Key Firms Turn in Mixed Q1

NEW YORK — Unfavorable weather, a later Easter and lack of notable fashion trends made the first quarter challenging for many footwear firms.

Still, market watchers lauded the performance of Wolverine World Wide Inc., Steven Madden Ltd. and Crocs Inc. in light of soft retail conditions in the U.S.

Danielle McCoy, an analyst at Brean Capital LLC., said the latest financial earnings reports have been mostly unsurprising, given the difficult climate.

“Overall, since the fourth quarter was so bad, everyone let it out on the table and disclosed [early on] what was going on and what was impacting their results,” McCoy said.

“Going into the first quarter, we knew there was a lack of dominating trends and we knew traffic was bad, especially at retail. Wholesale continues to be the stronger piece of the puzzle,” she added.

But there are more quarterly results still to come. Analysts expect the athletic players to outperform for the period, with companies such as Adidas AG set to report on Tuesday. “We are going to see standout performances from the athletic guys,” said Sterne Agee analyst Sam Poser.

For an in-depth look at last week’s key finanial reports, read on.

WWW: Better Than Expected
Rockford, Mich.-based Wolverine World Wide beat the Street with its first-quarter results, thanks to solid expense management and a rebounding Merrell brand.

The firm reiterated its guidance for revenue of between $2.78 billion and $2.85 billion for the full year.

“The company continues to execute well on the cost side, and Merrell looks to be rebounding,” Baird Equity Research analyst Mitch Kummetz wrote in a note to clients.

“But with Sperry Top-Sider weakness expected to persist, we’re comfortable remaining on the sidelines until we have greater confidence in improving top-line trends, particularly given current valuation levels,” he added.

On a conference call with investors and analysts, Wolverine Chairman, President and CEO Blake Krueger said the firm has experienced an uptick in activity in recent weeks, driven by solid consumer demand for its spring and summer product offerings.

Krueger noted Wolverine’s performance group, which consists of Merrell, Saucony, Chaco, Cushe and Patagonia footwear, posted mid-single-digit revenue growth in the quarter.

“Merrell continues to benefit from the actions of investments made in 2013, which included the appointment of a new brand president, [Gene McCarthy], the addition of a new creative director for the brand, [Martin Dean], and the realignment of the product development team,” Krueger said on the call.

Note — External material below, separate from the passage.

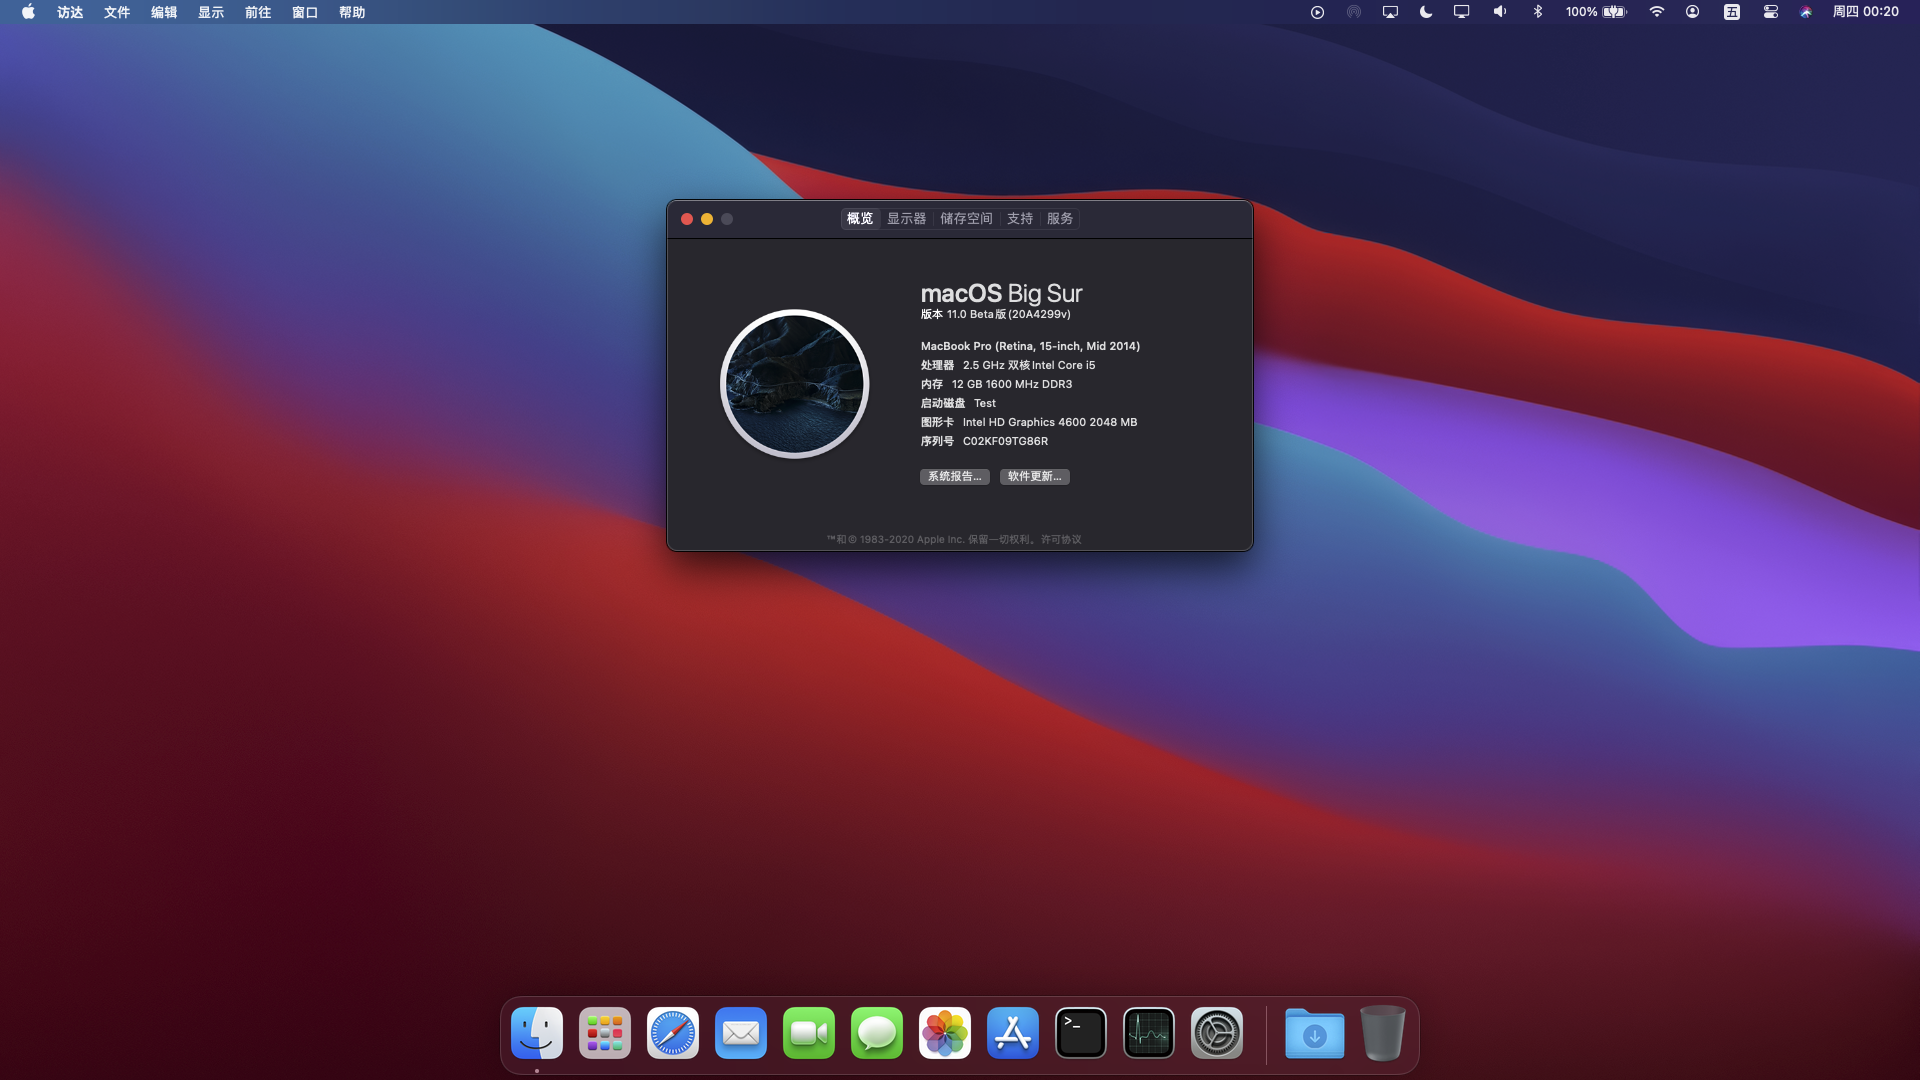Viewport: 1920px width, 1080px height.
Task: Toggle Do Not Disturb moon icon
Action: click(1426, 12)
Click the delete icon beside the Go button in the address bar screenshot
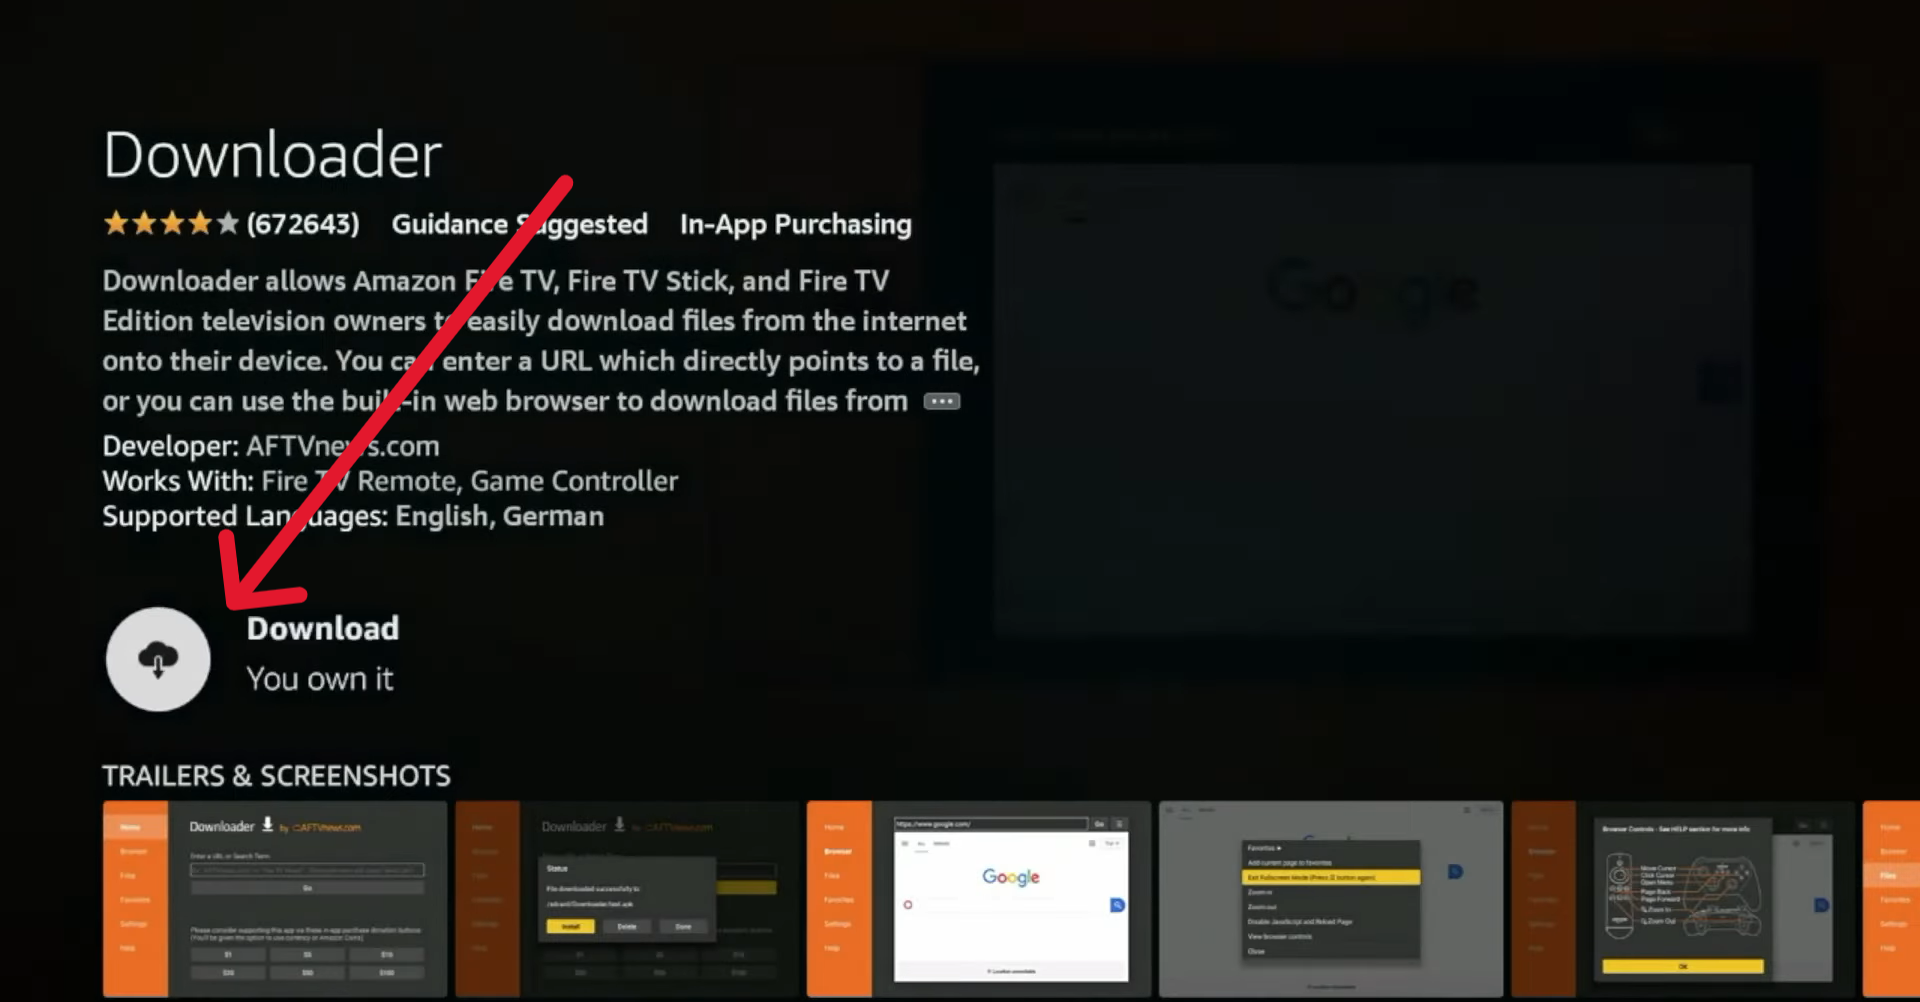This screenshot has width=1920, height=1002. coord(1120,823)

The CEO acknowledged that Sperry sales have been challenged, but there are bright spots for the label.

“The business has picked up significantly with the long-awaited arrival of spring, both in our wholesale accounts and in our own direct-to-consumer business,” Krueger said. “The improvement started in the last couple of weeks of [the] first quarter and has continued into [the] second quarter. In particular, at-once reorders have been very strong.”

Wholesale Boosts Madden
The robust performance of Steve Madden’s wholesale business helped offset the impact of weak fashion trends and a soft retail environment in the first quarter.

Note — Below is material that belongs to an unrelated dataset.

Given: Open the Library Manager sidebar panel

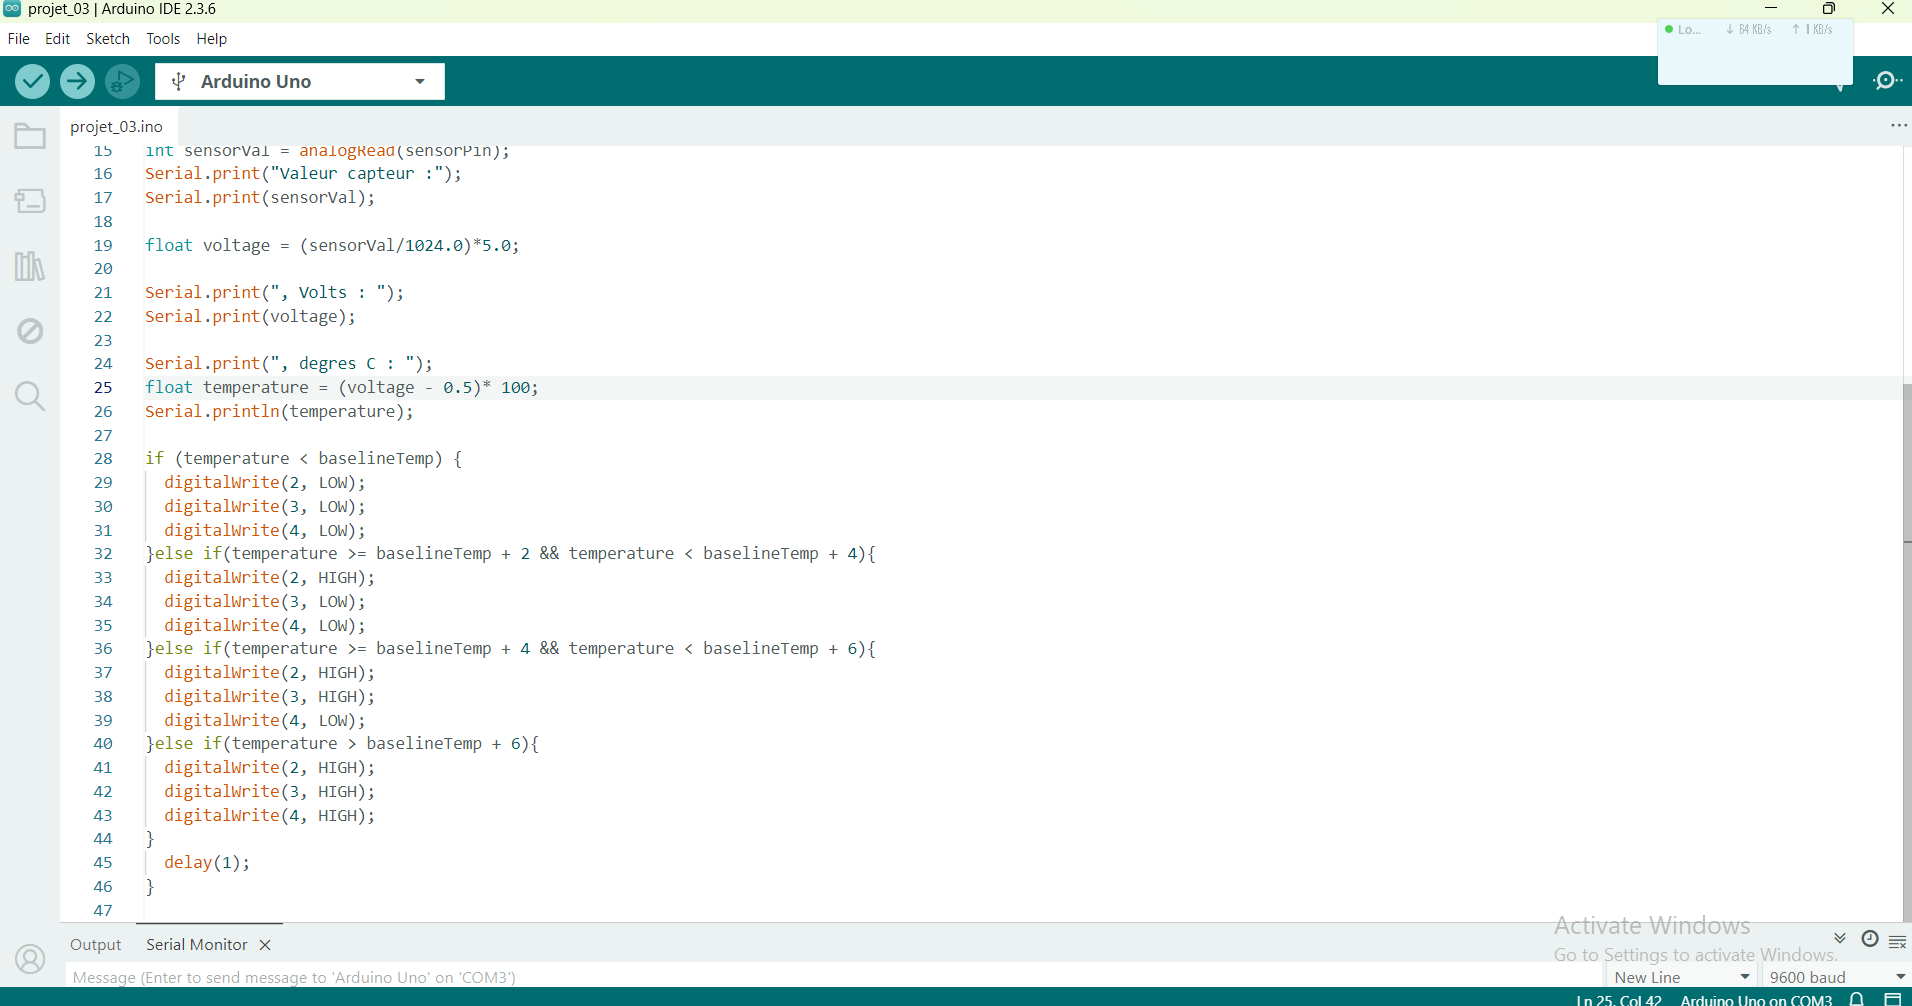Looking at the screenshot, I should coord(30,266).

The company reiterated its previous guidance for the full year and said that it expects net sales will increase by between 5 percent and 7 percent year-over-year.

“Simply put, the retail business was worse, the wholesale business was better, but we are continuing to see a lack of trends, which we have seen for the past five months,” Poser said. “They are making the best of a bad situation.”

Edward Rosenfeld, chairman and CEO of Steve Madden, said on a conference call with investors and analysts, “In [the] first quarter [of] 2014, we were once again confronted with a tough environment, including weak mall traffic, difficult weather conditions and few significant fashion footwear trends on which to capitalize.”

He added, “Since the end of the quarter, we have seen some improvement in the trend due, in part, to the Easter shift, but also to an uptick in the underlying trend as the weather has gotten warmer and customers have started buying more spring products, particularly in the dress and sneaker categories.”

Market watchers anticipate the firm will benefit from better weather conditions and the return of the fashion-focused consumer to the mall. “They continue to have a very powerful brand [in Steve Madden], and we are seeing that shine through in the wholesale channel,” McCoy said.

Crocs in Transition

While delivering Crocs’ first-quarter results, CFO Jeff Lasher detailed the company’s restructuring efforts following its Blackstone Group investment and the retirement of outgoing CEO John McCarvel.

He said 2014 marks a period of transition as Crocs focuses on increasing shareholder returns and rejiggering its product mix.

On a conference call with analysts and investors, Lasher said, “We expect to undergo some transitioning during the next year to refine our short-term and long-term growth strategies.”

The company forecasts GAAP revenue of between $370 million and $375 million in the second quarter of 2014, slightly below consensus forecasts of $377.4 million.

The combination of the later Easter, adverse currency impacts in Japan and Russia, and a change in product mix hurt Crocs’ profits in the first quarter. But a lift in sales for the period beat the Street’s expectations. “2014 continues to be a significant transition period for the company, which includes a sharper focus on earnings growth with less emphasis on top-line growth,” Kummetz said.